"No, no," moaned Nick, "I am too low down; I am an absolute slave to rum."
"Baba," commanded the Goblin, "take up the shoe you have nearly finished, look into the sole and tell me what you see there. It is a mirror of the past."
Nick took the shoe from the floor and gazed at it intently for a few seconds. He was agitated, and his powerful breast heaved as only a strong man may be moved—he wept.
"What do you see? Speak!" said his tormentor.
"I see," responded Nick, mechanically, "a scene of seven years ago. It is the image of a fair-haired, blue-eyed girl before the altar in her wedding garments. I am there also, vowing to protect her; to stand up and battle with the world for her; to be a barrier between her and want. But I have not done it—I have been recreant to every principle of honor or manhood, God help me."
"Now, Nick," said the conjuror, persuasively, "pick up the other shoe and tell me what you see there.

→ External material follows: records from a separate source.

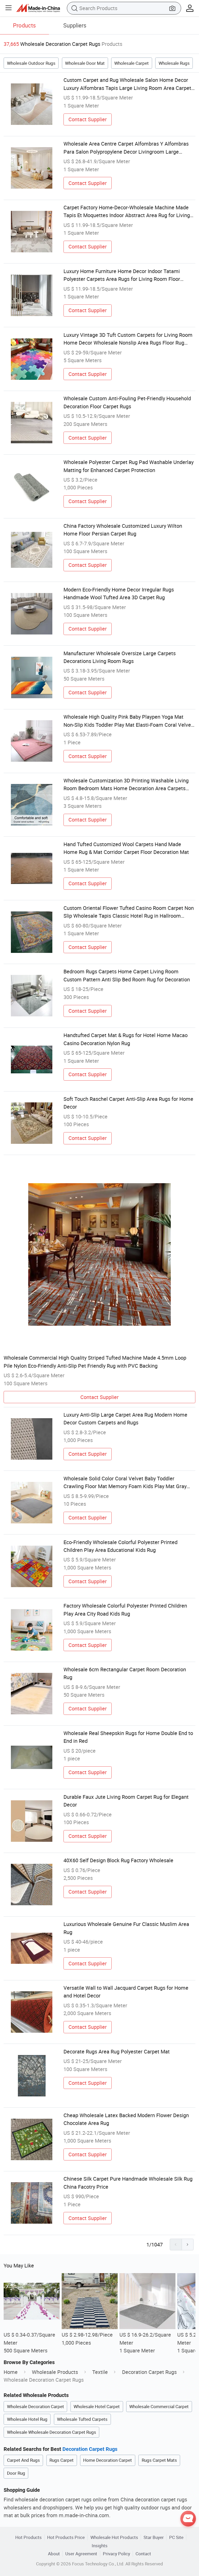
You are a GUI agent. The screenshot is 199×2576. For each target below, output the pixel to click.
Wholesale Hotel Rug (27, 2419)
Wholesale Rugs (174, 63)
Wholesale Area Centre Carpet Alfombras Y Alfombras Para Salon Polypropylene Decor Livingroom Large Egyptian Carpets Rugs (126, 148)
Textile (100, 2371)
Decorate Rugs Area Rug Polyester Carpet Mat (116, 2051)
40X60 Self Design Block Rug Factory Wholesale (118, 1860)
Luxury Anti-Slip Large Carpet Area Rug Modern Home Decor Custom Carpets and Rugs (125, 1418)
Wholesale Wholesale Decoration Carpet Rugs (51, 2432)
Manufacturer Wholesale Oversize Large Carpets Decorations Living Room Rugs (119, 657)
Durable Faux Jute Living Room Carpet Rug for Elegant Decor (126, 1800)
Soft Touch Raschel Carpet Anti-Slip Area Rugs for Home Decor (128, 1102)
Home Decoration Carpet (107, 2460)
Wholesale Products (55, 2371)
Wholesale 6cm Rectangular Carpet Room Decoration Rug (124, 1673)
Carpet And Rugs (23, 2460)
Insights (100, 2546)
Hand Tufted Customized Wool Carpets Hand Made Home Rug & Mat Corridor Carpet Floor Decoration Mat (126, 848)
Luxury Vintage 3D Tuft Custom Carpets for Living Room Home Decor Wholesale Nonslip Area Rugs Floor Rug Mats (128, 339)
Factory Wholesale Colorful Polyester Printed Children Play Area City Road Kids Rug (125, 1609)
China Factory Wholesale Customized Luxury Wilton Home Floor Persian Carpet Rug (122, 529)
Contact (143, 2554)
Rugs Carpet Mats (159, 2460)
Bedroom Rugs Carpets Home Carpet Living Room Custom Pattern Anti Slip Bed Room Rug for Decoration (126, 975)
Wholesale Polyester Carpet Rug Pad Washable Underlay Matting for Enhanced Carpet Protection (128, 466)
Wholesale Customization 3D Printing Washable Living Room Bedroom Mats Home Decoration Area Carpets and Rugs (126, 785)
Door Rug (16, 2473)
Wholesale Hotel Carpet (97, 2406)
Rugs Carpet (61, 2460)
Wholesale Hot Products (114, 2537)
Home (11, 2371)
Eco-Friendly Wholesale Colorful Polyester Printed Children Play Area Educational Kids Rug (120, 1546)
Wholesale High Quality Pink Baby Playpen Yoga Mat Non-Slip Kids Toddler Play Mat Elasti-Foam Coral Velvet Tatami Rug (128, 721)
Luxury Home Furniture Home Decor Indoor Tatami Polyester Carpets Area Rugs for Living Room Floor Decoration (121, 275)
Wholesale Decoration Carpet (35, 2406)
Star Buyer (154, 2537)
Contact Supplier (87, 119)
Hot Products (28, 2537)
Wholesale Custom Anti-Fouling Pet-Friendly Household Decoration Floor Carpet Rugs (127, 402)
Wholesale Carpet (131, 63)
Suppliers (74, 25)
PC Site (176, 2537)
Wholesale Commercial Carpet (159, 2406)
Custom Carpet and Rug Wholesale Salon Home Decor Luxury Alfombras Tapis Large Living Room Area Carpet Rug (127, 84)
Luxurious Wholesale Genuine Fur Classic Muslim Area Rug (126, 1928)
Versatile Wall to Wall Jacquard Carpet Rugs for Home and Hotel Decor (125, 1991)
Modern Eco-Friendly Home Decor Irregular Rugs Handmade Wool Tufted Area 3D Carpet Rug (118, 593)
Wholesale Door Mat (85, 63)
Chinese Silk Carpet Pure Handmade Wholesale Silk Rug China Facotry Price (128, 2182)
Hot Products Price (66, 2537)
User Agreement (81, 2554)
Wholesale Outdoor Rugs (31, 63)
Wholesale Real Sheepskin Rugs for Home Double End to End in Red (128, 1737)
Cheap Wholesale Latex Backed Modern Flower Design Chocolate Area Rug (126, 2119)
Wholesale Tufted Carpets (82, 2419)
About (54, 2554)
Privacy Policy (116, 2554)
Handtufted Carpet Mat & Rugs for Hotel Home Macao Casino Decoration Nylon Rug (125, 1039)
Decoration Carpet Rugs (149, 2371)
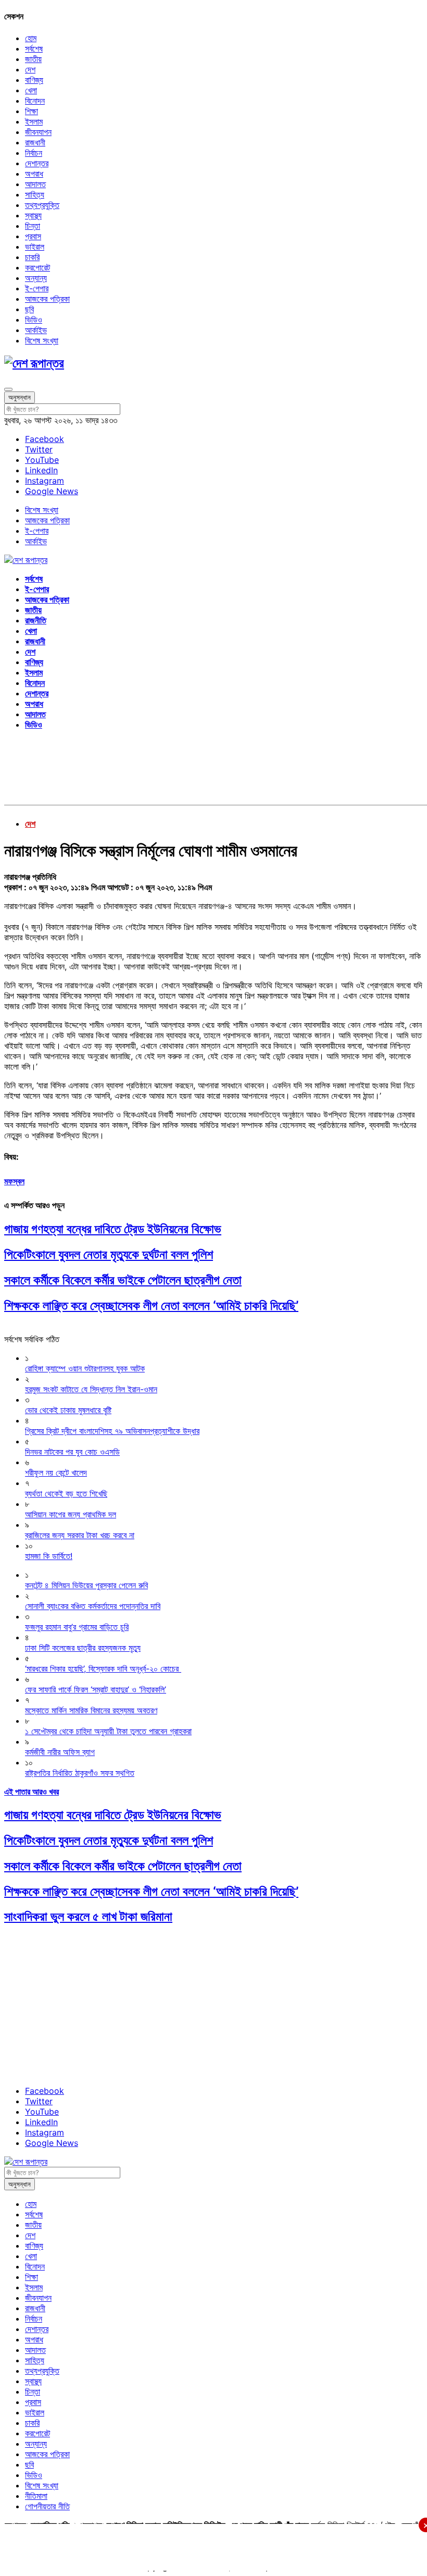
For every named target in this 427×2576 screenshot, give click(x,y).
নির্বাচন (33, 153)
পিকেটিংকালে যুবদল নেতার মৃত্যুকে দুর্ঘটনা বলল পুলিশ (108, 1254)
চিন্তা (32, 225)
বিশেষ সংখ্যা (41, 340)
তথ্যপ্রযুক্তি (42, 205)
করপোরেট (37, 267)
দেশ (30, 69)
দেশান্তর (36, 163)
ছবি (29, 309)
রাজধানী (35, 142)
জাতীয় (33, 59)
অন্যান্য (36, 278)
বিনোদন (35, 100)
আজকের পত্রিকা (47, 298)
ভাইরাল (34, 246)
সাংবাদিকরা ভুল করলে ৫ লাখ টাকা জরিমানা (88, 1916)
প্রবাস (33, 236)
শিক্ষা (31, 111)
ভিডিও (33, 319)
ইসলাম (34, 121)
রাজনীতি (35, 620)
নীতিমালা (36, 2496)
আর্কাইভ (36, 330)
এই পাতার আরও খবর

That is a mirror of the present."
"I see," groaned Nick, "in place of that fair-haired girl at the church, then all happiness, a prematurely old woman, faded and disheartened. Three ragged children cling to her scanty clothing. They beg of her mere bread to keep off hunger. She has none to give them—she draws them closer to her, and folding them in her emaciated arms, kisses them. She gives them all she has—a mother's love."
"What more do you see," demanded the magician: "tell it all."
"Oh! maddening sight," sobbed Nick; "I see myself staggering from the ale-house and reeling into what should be a home, where gaunt starvation stalks the floor; where the hearth is fireless, and where a starving family die upon a pallet of straw."